As emphasized earlier, storing passwords in plain or clear text must be strictly avoided. This practice fails to meet the baseline expectations of enterprise-grade security frameworks and exposes systems to unnecessary risk. Instead, use hashed credentials—preferably with strong hashing algorithms such as SCRAM-SHA-256—and ensure that authentication-related files, such as userlist.txt, are protected with restrictive file permissions and monitored as part of your security hygiene.

With the necessary authentication and routing configurations in place, you can start the PgBouncer service if it’s inactive. This step enables the connection proxy layer, facilitating efficient pooling and intelligent query routing between client applications, PostgreSQL, and Readyset.

The provisioning and configuration of the PostgreSQL primary database cluster are intentionally omitted from this guide as they fall outside the scope of this post. It is assumed that your PostgreSQL environment is already running and properly configured to serve as the authoritative source for replication and query data.

Enter Readyset, your Replica with an Intelligent Cache

Readyset is a purpose-built caching engine explicitly designed for SQL-based databases such as PostgreSQL and MySQL. Its primary goal is to optimize read-heavy workloads by offloading recurring and computationally expensive queries from the primary database layer. Unlike traditional replicas, which mirror the entire dataset and rely on query execution against physical tables, Readyset operates as a logical cache layer, ingesting data in real time and serving precomputed query results with minimal latency.

Rather than replicating the entire data set or relying on full-page fetches, Readyset connects to the upstream database in a strictly read-only mode and consumes changes directly from the WAL (Write-Ahead Log) in PostgreSQL or binary logs in MySQL. Based on this stream of changes, it incrementally constructs and maintains partially materialized views—specialized query-based caches continuously synchronized with the source database. This architectural approach allows Readyset to respond to repetitive queries with near-instantaneous speed while reducing the load on the primary database engine.

EXERCISE REQUIREMENTS
(1) From the PgBouncer and Readyset text, reproduce word for word the part that opens with the words containing "Rather than replicating" and closes with "primary database engine.".
(2) Take the PgBouncer and Readyset text further, picking up after its last sentence.

Records from a pointing dataset
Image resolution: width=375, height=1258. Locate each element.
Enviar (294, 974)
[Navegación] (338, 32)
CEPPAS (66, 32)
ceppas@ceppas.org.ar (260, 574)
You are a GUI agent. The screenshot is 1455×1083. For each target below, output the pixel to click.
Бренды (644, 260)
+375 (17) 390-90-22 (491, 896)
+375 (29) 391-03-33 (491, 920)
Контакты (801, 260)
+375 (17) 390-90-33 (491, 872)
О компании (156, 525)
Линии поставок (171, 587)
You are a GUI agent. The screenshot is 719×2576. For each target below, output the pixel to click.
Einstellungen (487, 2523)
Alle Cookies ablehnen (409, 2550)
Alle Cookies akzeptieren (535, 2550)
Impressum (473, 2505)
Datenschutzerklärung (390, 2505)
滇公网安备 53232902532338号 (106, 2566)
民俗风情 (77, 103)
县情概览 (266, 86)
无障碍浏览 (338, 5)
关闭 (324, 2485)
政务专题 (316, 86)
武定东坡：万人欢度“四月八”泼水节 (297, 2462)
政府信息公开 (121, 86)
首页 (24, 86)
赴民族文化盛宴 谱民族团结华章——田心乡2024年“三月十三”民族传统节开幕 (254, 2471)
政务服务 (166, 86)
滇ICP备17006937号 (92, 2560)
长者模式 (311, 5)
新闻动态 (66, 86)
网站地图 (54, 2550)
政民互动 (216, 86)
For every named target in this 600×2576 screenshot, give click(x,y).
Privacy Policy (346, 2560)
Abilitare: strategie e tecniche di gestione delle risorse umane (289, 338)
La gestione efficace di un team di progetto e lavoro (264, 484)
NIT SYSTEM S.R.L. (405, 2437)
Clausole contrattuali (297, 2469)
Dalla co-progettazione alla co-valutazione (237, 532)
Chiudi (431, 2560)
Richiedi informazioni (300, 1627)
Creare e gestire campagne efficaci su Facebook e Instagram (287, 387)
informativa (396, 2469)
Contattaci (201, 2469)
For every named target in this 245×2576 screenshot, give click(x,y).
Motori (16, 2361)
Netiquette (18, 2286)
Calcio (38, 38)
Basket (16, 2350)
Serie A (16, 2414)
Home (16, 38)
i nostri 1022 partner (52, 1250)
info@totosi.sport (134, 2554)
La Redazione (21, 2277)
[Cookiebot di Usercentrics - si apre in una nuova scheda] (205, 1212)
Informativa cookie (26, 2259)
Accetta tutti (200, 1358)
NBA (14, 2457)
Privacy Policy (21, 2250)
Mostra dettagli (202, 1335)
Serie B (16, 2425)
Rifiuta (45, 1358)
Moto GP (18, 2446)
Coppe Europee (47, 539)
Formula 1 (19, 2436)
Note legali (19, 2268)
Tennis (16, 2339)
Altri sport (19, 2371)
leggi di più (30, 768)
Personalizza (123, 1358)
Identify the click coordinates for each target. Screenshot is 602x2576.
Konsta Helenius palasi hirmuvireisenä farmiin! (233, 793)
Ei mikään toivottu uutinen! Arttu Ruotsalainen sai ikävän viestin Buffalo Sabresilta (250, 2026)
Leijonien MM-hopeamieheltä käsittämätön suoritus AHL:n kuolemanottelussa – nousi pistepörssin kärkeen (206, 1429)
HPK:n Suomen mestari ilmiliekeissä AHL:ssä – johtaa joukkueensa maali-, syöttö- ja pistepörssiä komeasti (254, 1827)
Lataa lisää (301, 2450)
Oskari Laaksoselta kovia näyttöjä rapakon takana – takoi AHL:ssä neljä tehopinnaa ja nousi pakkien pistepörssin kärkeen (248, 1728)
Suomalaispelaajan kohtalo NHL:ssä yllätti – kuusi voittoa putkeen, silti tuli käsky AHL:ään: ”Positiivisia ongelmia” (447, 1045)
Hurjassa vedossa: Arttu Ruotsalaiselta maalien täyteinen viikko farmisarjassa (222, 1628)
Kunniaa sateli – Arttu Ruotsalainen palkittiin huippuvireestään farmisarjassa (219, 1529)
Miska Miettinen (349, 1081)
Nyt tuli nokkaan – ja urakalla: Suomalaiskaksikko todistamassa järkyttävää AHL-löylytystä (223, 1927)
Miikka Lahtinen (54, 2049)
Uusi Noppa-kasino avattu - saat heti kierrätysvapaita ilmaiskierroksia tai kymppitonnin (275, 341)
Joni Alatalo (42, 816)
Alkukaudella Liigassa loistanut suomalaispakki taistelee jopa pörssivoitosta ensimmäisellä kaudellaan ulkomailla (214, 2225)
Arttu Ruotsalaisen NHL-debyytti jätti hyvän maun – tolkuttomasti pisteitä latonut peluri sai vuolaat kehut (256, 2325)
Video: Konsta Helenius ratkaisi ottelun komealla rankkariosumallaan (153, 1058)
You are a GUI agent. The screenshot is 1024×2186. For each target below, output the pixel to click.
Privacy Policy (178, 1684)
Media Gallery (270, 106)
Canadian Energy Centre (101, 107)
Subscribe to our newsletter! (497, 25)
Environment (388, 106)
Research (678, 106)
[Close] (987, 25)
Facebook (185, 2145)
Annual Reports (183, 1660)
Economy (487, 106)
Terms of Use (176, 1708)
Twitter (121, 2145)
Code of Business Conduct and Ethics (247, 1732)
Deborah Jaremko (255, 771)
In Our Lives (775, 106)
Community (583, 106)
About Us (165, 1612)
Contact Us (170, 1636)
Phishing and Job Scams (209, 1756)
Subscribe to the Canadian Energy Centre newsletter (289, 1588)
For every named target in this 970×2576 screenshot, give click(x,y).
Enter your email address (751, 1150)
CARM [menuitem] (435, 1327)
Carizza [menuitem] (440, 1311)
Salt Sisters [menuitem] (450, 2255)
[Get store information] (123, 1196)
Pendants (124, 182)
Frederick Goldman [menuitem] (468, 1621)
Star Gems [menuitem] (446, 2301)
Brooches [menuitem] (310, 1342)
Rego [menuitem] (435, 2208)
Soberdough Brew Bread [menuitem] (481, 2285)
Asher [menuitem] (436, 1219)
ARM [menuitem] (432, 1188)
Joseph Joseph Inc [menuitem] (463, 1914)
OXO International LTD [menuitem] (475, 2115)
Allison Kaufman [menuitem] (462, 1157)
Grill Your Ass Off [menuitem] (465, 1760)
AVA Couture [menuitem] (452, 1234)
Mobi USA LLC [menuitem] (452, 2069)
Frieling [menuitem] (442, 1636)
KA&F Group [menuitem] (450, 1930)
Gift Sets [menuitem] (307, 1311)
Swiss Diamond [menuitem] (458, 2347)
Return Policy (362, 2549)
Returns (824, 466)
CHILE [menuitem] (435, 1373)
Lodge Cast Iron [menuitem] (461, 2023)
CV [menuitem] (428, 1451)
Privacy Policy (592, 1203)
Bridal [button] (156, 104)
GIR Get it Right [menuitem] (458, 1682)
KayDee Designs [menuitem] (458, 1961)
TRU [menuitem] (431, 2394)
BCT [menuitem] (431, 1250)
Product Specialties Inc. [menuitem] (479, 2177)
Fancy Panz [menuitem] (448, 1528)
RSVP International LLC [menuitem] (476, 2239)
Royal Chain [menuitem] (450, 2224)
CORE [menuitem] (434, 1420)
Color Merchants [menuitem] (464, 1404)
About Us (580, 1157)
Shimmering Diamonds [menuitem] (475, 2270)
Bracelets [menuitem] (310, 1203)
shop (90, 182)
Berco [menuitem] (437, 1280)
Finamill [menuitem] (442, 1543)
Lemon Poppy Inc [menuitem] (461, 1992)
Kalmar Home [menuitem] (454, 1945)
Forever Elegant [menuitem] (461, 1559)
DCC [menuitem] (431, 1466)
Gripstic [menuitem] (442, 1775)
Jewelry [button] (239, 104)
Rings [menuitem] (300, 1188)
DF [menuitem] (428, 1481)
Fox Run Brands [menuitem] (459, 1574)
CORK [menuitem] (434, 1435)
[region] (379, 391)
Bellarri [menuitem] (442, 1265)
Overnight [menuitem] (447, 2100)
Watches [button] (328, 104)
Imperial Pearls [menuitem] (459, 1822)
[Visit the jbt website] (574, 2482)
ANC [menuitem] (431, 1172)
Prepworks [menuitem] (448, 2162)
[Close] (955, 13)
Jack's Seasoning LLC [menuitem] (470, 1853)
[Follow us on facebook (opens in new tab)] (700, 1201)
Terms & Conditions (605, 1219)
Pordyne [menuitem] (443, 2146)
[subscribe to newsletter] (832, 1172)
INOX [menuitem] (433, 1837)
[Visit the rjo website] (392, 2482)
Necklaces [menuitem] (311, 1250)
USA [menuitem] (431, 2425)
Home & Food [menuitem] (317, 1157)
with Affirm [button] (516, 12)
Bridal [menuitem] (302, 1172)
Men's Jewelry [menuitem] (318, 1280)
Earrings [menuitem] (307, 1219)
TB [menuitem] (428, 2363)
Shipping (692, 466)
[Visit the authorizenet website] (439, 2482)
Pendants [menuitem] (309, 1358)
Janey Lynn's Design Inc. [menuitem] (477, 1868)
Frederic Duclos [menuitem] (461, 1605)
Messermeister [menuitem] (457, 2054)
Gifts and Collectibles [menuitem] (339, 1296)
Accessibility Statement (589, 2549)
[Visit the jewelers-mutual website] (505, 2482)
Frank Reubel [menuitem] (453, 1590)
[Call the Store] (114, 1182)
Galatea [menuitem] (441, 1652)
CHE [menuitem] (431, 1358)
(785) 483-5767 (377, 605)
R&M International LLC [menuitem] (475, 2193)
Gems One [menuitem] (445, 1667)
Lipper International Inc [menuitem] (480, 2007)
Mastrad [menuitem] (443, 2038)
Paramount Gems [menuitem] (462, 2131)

PER-TASK OUTPUTS
(1)
Rather than replicating the entire data set or relying on full-page fetches, Readyset connects to the upstream database in a strictly read-only mode and consumes changes directly from the WAL (Write-Ahead Log) in PostgreSQL or binary logs in MySQL. Based on this stream of changes, it incrementally constructs and maintains partially materialized views—specialized query-based caches continuously synchronized with the source database. This architectural approach allows Readyset to respond to repetitive queries with near-instantaneous speed while reducing the load on the primary database engine.

(2)
It’s critical to understand that Readyset is not a general-purpose read replica. Instead, it is a query-aware, dynamic, and intelligent cache layer—explicitly tailored to maximize the efficiency of high-throughput, read-dominant systems. One of its key architectural advantages is support for the PostgreSQL wire protocol (Frontend/Backend Protocol), which enables full compatibility with PostgreSQL-native tools and middleware such as PgBouncer. As a result, Readyset can be seamlessly inserted into existing environments without any changes to application code or client drivers.

A core differentiator between Readyset and conventional caching strategies—such as key-value stores (e.g., Redis) or manually managed materialized views—is cache freshness. In traditional models, caches often suffer staleness due to reliance on TTLs, scheduled refresh intervals, or manual invalidation logic. These approaches risk serving outdated data and introduce complexity in the application layer. Readyset avoids these pitfalls by directly observing the transactional log stream and applying changes incrementally and continuously, ensuring that cached query results reflect the latest state of the data.

Because Readyset does not require full cache refreshes—as is familiar with static materialized views—it eliminates downtime, race conditions, and performance bottlenecks typically associated with cache synchronization. This results in a high-performance, low-maintenance, and operationally predictable caching tier capable of scaling read-throughput in real-time environments.

To integrate Readyset into your system, simply configure it to connect to your upstream PostgreSQL instance using standard connection parameters (host, port, user, and authentication credentials). Once initialized, Readyset automatically begins tracking changes and building materialized query results. These query results are then exposed to clients and middleware, enabling applications to retrieve up-to-date data with dramatically reduced response times and no additional overhead on the primary database.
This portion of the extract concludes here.